Politicians know that people believe almost any claim if it is simple and if it is repeated many times. It is Messaging 101: the sound bite. In the debate over judicial selection, politicians pushing for changing our system repeat the claim that greedy trial lawyers control the process. Of course, it is a lie, but truth in politics is very optional.
Last year, this group of politicians used a different message: activist judges. This, too, was a lie, as the Blunt administration and members of the General Assembly were repeatedly asked to name one single case in Missouri where an activist judge failed to follow the Constitution. The silence was deafening. Their message failed to resonate and their efforts fell short, but the new message excites more people.
Vilifying trial lawyers (but not judges) is now the principal weapon being used to attempt sweeping changes in the way Missouri judges are selected.
HJR 10 is a proposed constitutional amendment that will appear on the November 2010 ballot if the Senate approves it before adjournment. HJR 10 abandons the history of Missouri and the principles upon which the Nonpartisan Court Plan was adopted. For the first time since before the Civil War, our legislature will involve itself in the judicial selection process. Under this proposal, a sitting governor who shares party affiliation with the majority party in the legislature will be able to virtually handpick judges without regard to merit.

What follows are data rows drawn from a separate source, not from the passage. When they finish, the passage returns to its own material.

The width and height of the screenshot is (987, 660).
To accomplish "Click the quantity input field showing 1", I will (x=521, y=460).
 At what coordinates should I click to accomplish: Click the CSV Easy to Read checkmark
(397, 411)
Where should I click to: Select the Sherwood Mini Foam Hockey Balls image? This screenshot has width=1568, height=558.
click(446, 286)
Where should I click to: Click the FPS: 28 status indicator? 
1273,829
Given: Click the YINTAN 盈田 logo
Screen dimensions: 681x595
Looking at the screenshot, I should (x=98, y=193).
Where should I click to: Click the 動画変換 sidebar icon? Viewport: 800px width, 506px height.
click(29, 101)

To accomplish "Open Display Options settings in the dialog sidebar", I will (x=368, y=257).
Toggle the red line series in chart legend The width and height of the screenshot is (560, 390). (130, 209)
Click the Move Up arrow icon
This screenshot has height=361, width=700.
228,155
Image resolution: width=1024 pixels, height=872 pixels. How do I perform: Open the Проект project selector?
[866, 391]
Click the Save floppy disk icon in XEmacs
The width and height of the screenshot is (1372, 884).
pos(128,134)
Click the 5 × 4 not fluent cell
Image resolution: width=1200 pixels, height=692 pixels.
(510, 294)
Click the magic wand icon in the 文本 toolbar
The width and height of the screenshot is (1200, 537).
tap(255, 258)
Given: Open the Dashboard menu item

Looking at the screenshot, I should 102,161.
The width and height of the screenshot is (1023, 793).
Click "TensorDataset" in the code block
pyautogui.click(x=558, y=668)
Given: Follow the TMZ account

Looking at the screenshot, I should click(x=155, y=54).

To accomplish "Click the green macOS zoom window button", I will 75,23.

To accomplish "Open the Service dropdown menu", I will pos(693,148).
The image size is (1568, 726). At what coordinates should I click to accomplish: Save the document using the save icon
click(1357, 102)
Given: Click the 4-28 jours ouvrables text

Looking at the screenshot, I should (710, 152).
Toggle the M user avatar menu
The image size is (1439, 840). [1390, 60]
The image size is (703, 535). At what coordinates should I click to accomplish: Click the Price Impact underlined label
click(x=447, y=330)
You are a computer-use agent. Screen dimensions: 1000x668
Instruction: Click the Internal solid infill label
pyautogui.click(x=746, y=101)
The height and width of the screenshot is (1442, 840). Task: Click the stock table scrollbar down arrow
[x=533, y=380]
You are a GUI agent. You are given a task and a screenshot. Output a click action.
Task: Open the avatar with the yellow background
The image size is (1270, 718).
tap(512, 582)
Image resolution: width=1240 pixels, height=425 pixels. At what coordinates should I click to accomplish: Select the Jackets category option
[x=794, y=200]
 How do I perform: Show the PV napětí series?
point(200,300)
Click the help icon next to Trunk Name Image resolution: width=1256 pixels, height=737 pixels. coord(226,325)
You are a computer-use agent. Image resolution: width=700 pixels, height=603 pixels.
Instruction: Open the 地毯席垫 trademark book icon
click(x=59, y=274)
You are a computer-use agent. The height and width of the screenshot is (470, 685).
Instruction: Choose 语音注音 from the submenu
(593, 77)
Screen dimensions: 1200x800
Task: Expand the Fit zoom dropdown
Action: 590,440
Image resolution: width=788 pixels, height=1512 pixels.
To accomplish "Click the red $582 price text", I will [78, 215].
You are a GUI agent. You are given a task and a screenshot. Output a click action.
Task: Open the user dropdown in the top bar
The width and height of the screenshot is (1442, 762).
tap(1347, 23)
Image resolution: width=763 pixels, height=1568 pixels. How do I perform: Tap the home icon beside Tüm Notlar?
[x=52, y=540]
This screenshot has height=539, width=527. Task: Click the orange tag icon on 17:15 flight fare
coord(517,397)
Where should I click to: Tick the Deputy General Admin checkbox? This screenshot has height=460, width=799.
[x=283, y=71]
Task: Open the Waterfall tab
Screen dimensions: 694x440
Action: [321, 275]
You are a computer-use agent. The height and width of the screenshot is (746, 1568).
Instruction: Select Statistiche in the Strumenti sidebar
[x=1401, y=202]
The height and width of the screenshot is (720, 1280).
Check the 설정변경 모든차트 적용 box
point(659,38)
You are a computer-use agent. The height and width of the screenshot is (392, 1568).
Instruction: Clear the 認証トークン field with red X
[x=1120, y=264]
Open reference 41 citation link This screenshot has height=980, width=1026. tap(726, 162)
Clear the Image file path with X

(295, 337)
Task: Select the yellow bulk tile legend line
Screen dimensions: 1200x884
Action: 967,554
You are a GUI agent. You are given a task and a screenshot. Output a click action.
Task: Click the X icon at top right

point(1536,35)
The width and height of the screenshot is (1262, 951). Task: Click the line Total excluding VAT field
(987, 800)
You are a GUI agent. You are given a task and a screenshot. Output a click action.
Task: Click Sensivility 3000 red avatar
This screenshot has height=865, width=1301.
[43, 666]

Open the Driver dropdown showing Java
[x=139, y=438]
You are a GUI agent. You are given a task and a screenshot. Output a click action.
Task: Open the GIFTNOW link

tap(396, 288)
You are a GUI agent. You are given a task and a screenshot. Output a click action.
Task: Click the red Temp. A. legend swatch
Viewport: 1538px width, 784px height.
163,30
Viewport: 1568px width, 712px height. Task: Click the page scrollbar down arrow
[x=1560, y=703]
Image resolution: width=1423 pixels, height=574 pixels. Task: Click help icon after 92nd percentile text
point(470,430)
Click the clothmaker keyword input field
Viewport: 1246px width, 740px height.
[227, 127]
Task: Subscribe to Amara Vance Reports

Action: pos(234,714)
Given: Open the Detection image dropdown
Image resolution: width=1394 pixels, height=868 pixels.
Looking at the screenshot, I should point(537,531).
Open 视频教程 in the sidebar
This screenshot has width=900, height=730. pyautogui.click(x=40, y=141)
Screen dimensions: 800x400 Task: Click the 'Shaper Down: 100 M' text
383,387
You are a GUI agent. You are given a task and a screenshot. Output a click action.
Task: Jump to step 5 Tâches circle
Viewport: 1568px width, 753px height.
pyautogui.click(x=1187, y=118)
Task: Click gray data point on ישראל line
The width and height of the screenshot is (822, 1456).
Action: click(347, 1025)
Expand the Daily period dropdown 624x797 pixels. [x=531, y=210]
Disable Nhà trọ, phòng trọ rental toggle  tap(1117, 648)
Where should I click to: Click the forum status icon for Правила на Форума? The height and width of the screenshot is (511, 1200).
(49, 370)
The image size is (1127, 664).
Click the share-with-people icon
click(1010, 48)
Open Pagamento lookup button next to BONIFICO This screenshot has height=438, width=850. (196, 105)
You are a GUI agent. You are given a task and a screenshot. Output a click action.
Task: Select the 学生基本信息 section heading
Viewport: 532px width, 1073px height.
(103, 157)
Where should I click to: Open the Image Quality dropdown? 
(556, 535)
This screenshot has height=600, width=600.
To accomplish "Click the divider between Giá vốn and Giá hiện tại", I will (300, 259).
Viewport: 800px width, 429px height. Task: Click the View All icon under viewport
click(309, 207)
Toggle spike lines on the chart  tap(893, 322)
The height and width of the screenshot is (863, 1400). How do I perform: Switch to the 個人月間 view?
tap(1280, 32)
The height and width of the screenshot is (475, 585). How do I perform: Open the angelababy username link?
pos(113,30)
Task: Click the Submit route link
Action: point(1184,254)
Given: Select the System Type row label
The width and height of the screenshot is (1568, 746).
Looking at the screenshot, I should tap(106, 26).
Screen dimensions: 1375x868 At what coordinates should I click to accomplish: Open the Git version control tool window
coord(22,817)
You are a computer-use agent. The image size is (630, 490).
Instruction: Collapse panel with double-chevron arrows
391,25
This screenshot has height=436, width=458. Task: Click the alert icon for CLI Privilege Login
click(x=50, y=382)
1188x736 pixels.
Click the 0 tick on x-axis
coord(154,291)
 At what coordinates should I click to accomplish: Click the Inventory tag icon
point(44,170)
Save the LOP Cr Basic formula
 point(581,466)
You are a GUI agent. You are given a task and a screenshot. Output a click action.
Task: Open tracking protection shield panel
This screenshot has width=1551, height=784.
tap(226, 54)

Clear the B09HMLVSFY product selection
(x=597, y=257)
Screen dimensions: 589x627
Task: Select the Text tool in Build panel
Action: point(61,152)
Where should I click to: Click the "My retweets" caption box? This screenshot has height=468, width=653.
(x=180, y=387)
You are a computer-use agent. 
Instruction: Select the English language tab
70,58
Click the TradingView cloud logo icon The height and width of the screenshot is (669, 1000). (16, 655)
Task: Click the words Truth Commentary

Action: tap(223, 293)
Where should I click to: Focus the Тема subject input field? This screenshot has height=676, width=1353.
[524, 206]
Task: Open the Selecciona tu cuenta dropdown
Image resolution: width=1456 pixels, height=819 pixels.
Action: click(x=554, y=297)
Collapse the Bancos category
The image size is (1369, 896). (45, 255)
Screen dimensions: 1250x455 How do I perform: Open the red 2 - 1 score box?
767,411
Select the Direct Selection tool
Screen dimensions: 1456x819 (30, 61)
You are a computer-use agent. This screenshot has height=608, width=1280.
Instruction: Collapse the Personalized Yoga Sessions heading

Between 1820 and 1850, the Missouri Senate confirmed gubernatorial judicial appointments. Our Constitution was amended 159 years ago to keep the legislature out of judicial selection. In 1940, the Nonpartisan Court Plan was added to our Constitution to create the first merit based judicial selection system in the United States. Known throughout the United States as the Missouri Plan, it applies to all of our appellate judges and only a fraction of our trial judges. Under this plan, various commissions are created to screen applications for judicial vacancies and submit a panel of three finalists to the governor, who then chooses the judge. The commissioners are a blend of people appointed by the governor and attorneys elected by the members of the Missouri Bar Association.
The plan gave the sitting governor a weak role in the process, first by allowing him to appoint 40 percent of the lay commissioners at the rate of one commissioner every two years, and then by allowing him to choose from only three finalists. In 1940, governors served only one term and could appoint only two lay commissioners.
The Missouri Plan was crafted in an era of corrupt politicians and judges who were often handpicked by party machine bosses like Tom Pendergast. Giving the governor a limited role in judicial selection and ignoring the legislature altogether was quite intentional. The goal was merit selection of judges, and for 69 years, the Missouri Plan has given us a judiciary that is envied throughout the United States.
HJR 10 would return politics to our courtrooms. The governor would be allowed to appoint 50 percent of the commission in one day. Instead of three finalists, he would get four, unless he didn’t like them, and then he would get four more. Under HJR 10, the Senate must confirm the governor’s appointments to the various commissions.
That will be no obstacle when the governor belongs to the party in control of the legislature, but one can only imagine the political circus that would occur if he is not.
Finally, the legislature, not the Supreme Court, is given the power to write all of the rules under which the judicial commissions operate. The concept of separation of powers will be lost.
How could Missouri voters possibly approve these pitiful ideas? Messaging 101: greedy trial lawyers control judicial selection. But the facts get in the way. In the last 25 years, trial lawyers have filled only 60 percent (9 of 15) of the attorney slots on the appellate judicial commission, and those nine attorneys would be solid candidates for a Missouri Legal Hall of Fame, if such an entity were ever to exist. Since 1970, only eight of the 21 Supreme Court judges were trial lawyers. Ann Covington was one. So was Steve Limbaugh. Zel Fischer, the newest Supreme Court judge, was a member of the trial attorney association. Governor Blunt called Fischer a “highly respected judge and attorney.” Just as with the trial lawyers serving on the appellate judicial commission, those trial lawyers serving on our highest court represent the highest ideals of integrity, intelligence and impartiality. But these facts will not deter those hoping to politicize our court system from labeling greedy trial lawyers as the problem.
Don’t be misled into believing our court system is broken. Simply put, it just might be the best system ever created in this country.
H.A. (Skip) Walther is president-elect of The Missouri Bar.